### TEXT SECTION
^^^^^^^^

I propose to you the option of love, which is the opposite of escape. Pope St. John Paul the GreatIt was 2004, and the summer before my freshman year of high school.
Earlier that year - thanks to Confirmation preparation, a priest who wasn't afraid to tell us about Christ, and a long story that could be its own blog post - I had become fascinated by and drawn into the Church. I knew next to nothing, but had spent the better part of that year eagerly soaking up anything I could find that would teach me about God, the Church, prayer... Googling what an apparition was and secretly reading this little book on how to pray the Rosary, memorizing beautiful prayers I found like the Anima Christi, going to Adoration even though I had zero idea what the Thing on the altar was, and of course trying the old "read-the-Bible-cover-to-cover" trick (kudos to anyone who has actually managed to complete that task at some point in their life... I did not).
The Holy Spirit had me in his net, as CS Lewis would say, and I was being drawn in.
But back to the summer.

^^^^^^^^

### GIVEN TASK
According to the text on being drawn into the Church, which prayer did the writer memorize?

Records from a pointing dataset:
^^^^^^^^

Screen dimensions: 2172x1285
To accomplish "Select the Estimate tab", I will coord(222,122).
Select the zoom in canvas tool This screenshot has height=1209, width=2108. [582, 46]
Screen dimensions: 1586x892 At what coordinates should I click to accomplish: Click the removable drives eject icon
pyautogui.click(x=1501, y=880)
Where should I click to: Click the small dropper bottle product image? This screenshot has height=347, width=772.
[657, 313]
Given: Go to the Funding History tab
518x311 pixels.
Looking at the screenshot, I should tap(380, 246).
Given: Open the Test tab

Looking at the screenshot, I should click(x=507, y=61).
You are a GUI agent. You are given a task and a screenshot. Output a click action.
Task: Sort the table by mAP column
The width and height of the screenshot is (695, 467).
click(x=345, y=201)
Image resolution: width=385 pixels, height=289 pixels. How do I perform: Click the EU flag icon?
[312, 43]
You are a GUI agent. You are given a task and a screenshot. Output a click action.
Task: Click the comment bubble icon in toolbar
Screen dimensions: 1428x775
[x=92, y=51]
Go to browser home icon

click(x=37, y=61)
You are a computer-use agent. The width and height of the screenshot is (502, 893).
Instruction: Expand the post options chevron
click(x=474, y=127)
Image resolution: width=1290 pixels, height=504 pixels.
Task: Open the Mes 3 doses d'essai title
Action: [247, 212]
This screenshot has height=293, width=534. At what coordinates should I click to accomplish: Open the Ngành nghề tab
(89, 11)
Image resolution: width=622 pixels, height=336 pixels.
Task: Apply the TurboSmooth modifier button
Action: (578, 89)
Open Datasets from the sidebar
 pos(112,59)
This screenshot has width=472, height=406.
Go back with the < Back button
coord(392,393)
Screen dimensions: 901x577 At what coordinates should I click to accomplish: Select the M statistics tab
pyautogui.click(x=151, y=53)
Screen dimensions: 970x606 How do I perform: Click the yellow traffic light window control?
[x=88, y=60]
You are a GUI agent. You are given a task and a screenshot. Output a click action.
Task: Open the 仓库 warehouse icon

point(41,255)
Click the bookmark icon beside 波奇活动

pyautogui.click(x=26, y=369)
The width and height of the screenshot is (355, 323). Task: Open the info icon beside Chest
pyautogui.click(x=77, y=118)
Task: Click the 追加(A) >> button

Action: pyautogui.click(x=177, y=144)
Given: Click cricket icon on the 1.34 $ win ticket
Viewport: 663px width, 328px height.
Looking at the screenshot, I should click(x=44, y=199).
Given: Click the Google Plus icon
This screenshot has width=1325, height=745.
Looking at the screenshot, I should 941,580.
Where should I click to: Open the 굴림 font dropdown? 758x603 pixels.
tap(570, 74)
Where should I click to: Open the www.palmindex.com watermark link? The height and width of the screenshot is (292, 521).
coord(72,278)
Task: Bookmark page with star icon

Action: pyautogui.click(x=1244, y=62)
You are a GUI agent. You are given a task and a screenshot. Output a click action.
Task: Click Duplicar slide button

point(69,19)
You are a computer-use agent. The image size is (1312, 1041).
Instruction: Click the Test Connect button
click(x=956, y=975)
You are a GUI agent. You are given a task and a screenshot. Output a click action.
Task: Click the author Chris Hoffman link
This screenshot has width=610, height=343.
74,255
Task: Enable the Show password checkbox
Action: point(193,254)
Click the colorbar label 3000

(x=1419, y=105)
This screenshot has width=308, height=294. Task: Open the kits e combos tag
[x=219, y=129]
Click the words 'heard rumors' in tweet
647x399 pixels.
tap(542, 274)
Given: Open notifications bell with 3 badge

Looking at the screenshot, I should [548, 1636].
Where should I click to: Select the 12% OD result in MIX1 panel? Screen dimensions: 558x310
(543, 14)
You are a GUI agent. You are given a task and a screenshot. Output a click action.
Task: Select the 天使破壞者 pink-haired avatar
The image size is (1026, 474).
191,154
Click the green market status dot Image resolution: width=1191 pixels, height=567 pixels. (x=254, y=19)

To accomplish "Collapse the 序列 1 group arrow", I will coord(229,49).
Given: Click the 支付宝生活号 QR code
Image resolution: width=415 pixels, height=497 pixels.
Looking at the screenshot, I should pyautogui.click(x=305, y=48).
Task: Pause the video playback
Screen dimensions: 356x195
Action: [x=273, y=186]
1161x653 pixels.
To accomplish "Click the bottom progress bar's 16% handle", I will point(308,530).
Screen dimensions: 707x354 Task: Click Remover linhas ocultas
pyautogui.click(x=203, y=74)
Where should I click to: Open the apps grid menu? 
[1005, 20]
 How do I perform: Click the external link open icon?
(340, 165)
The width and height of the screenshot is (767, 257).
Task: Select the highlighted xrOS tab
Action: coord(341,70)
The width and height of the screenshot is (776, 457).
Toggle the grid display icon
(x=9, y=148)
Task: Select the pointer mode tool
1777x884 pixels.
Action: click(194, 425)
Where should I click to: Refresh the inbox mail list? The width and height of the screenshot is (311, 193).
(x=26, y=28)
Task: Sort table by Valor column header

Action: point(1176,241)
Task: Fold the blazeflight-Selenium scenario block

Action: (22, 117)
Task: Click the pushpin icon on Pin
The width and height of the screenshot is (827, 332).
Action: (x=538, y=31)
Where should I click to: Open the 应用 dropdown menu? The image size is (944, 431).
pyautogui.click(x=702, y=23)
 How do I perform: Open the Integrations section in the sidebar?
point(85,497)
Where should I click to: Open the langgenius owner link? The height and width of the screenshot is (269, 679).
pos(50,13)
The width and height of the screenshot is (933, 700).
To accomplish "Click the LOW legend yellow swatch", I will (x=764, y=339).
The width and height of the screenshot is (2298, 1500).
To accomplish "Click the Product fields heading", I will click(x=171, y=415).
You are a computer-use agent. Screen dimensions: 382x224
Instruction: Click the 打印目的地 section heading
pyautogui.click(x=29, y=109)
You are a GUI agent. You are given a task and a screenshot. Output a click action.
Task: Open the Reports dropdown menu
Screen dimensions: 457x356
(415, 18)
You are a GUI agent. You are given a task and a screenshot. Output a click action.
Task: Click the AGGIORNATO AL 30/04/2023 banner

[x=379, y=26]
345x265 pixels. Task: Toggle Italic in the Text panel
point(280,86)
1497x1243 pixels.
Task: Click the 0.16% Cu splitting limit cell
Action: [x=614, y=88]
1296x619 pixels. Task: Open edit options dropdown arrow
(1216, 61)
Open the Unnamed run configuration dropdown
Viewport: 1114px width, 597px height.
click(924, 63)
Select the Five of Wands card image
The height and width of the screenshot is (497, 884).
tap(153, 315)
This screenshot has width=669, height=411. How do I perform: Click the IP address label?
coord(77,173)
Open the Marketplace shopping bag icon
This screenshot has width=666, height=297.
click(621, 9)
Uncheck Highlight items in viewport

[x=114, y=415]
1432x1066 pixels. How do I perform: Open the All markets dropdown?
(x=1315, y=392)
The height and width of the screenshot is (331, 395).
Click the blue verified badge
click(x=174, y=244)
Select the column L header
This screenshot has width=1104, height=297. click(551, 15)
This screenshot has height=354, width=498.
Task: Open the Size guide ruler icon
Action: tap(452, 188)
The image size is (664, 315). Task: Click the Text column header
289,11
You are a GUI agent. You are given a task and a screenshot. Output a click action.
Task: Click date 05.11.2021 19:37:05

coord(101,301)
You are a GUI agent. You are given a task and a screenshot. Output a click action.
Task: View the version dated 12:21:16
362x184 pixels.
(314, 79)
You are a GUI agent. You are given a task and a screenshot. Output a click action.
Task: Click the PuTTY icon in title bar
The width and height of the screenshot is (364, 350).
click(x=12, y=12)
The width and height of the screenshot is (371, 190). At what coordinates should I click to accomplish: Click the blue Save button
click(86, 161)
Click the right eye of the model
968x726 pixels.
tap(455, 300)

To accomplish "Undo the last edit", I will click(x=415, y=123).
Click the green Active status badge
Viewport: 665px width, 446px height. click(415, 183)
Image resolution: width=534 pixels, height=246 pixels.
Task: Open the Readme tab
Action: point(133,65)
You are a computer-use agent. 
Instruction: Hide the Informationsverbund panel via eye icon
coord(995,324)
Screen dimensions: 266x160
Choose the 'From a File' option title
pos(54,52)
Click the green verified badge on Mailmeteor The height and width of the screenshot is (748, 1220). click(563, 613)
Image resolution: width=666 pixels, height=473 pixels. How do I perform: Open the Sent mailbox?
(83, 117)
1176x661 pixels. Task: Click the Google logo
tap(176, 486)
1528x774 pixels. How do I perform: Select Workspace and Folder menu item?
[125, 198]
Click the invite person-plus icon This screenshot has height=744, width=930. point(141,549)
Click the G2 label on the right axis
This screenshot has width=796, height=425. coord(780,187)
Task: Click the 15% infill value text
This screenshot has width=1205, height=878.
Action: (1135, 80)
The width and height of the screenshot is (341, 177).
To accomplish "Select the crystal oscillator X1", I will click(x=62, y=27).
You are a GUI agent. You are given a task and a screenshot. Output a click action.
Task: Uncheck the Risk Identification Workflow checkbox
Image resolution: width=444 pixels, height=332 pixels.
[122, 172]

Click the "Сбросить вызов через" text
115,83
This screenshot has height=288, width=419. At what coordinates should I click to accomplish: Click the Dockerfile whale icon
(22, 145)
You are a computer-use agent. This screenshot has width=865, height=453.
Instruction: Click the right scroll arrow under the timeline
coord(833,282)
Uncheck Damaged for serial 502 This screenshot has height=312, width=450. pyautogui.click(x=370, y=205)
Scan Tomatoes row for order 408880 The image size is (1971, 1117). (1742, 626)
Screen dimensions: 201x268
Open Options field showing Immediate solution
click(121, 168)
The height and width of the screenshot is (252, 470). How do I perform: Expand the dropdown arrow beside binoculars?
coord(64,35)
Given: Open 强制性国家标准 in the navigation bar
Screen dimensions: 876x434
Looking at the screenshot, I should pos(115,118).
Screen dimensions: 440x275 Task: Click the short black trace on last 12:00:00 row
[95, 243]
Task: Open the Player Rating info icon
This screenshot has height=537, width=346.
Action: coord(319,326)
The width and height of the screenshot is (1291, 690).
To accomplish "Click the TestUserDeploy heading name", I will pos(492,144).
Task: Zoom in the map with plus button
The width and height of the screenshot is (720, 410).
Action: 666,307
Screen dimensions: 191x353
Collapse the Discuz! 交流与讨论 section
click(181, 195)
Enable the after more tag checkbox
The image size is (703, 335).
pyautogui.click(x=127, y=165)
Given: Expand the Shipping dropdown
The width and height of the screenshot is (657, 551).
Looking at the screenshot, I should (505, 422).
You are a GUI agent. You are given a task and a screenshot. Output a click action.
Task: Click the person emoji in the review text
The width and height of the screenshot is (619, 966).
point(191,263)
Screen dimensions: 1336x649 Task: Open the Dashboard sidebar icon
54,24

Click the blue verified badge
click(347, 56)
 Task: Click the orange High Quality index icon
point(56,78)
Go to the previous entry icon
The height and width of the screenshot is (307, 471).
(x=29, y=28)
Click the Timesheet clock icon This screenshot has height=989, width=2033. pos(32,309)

^^^^^^^^

### EXERCISE ANSWER
The Anima Christi.